Das englischsprachige russische Nachrichtenportal English Russia hat ein Bild bei Twitter geteilt, das den für seine reaktionären Ansichten bekannten orthodoxen Patriarchen Kyrill den Ersten beim Segnen von Computern zeigt. Das Bild soll im Innenministerium entstanden sein und wurde am 15. Mai bei Twitter geteilt. Laut English Russia dient das Bespritzen der Computer mit Weihwasser in diesem Fall als Schutz vor einem möglichen Befall der Geräte mit der Ransomware Wanna Cry, die in den vergangenen Tagen weltweit für Ärger gesorgt hat.

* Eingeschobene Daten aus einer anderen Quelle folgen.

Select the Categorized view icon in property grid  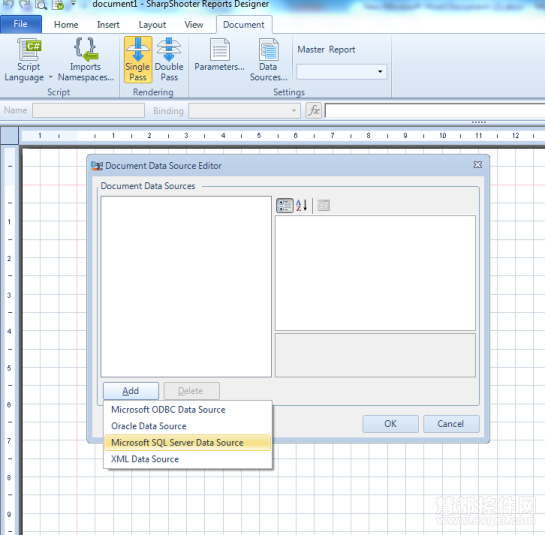(285, 205)
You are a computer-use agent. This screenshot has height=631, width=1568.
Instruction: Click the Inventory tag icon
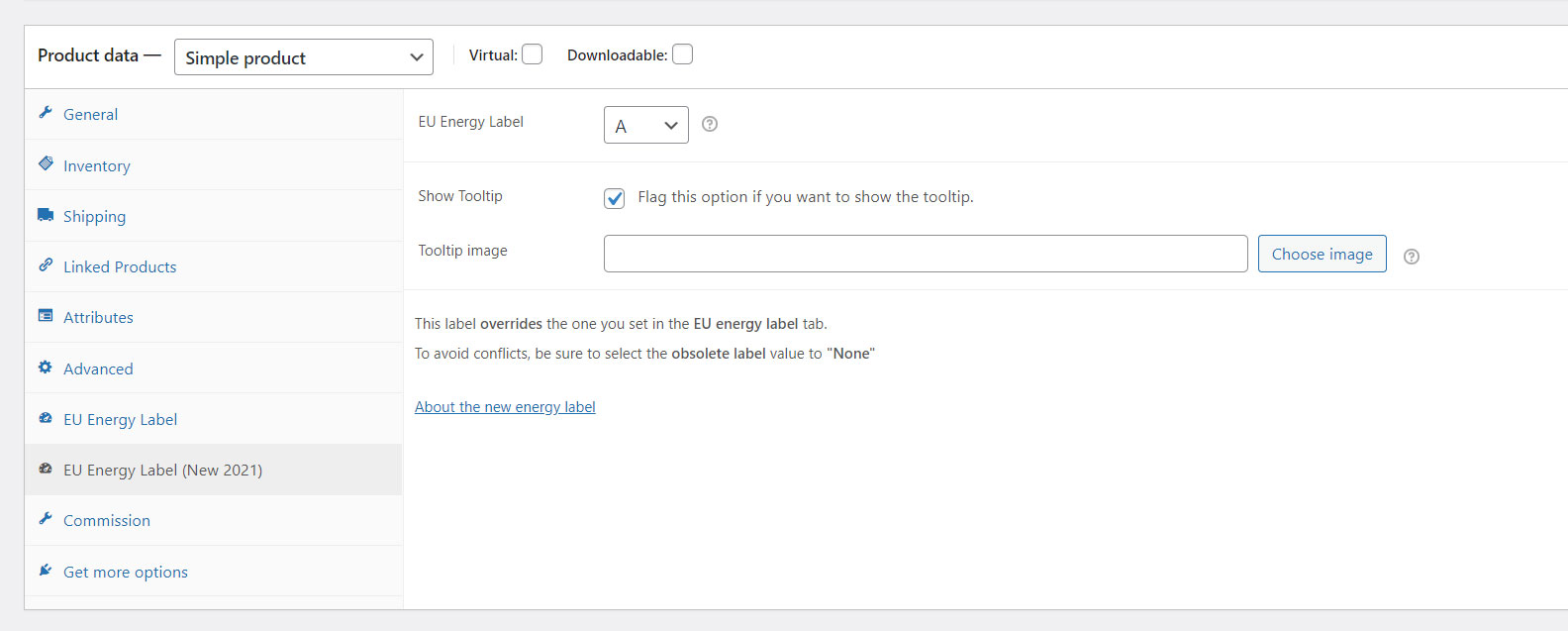click(46, 163)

BoingBoing berichtet, dass dieses Ritual in der orthodoxen Kirche häufiger vorkommt. Dass der digitale Exorzismus in diesem Fall von Kyrill dem Ersten, dem Vorsteher der russisch-orthodoxen Kirche persönlich, durchgeführt wurde, zeigt den Stellenwert, den die Kirche in russischen Regierungskreisen genießt. Kyrill sieht in der Gleichstellung von Frauen und Männern ein Zeichen für die kommende Apokalypse und beschuldigt die Terrororganisation IS, Säkularismus und Regenbogenparaden zu verbreiten. Auf dem Bild ist auch ein uniformierter Staatsbediensteter zu sehen, der der Zeremonie beiwohnt. Ob es seit der Segnung zu Ransomware-Befällen gekommen ist, ist nicht bekannt.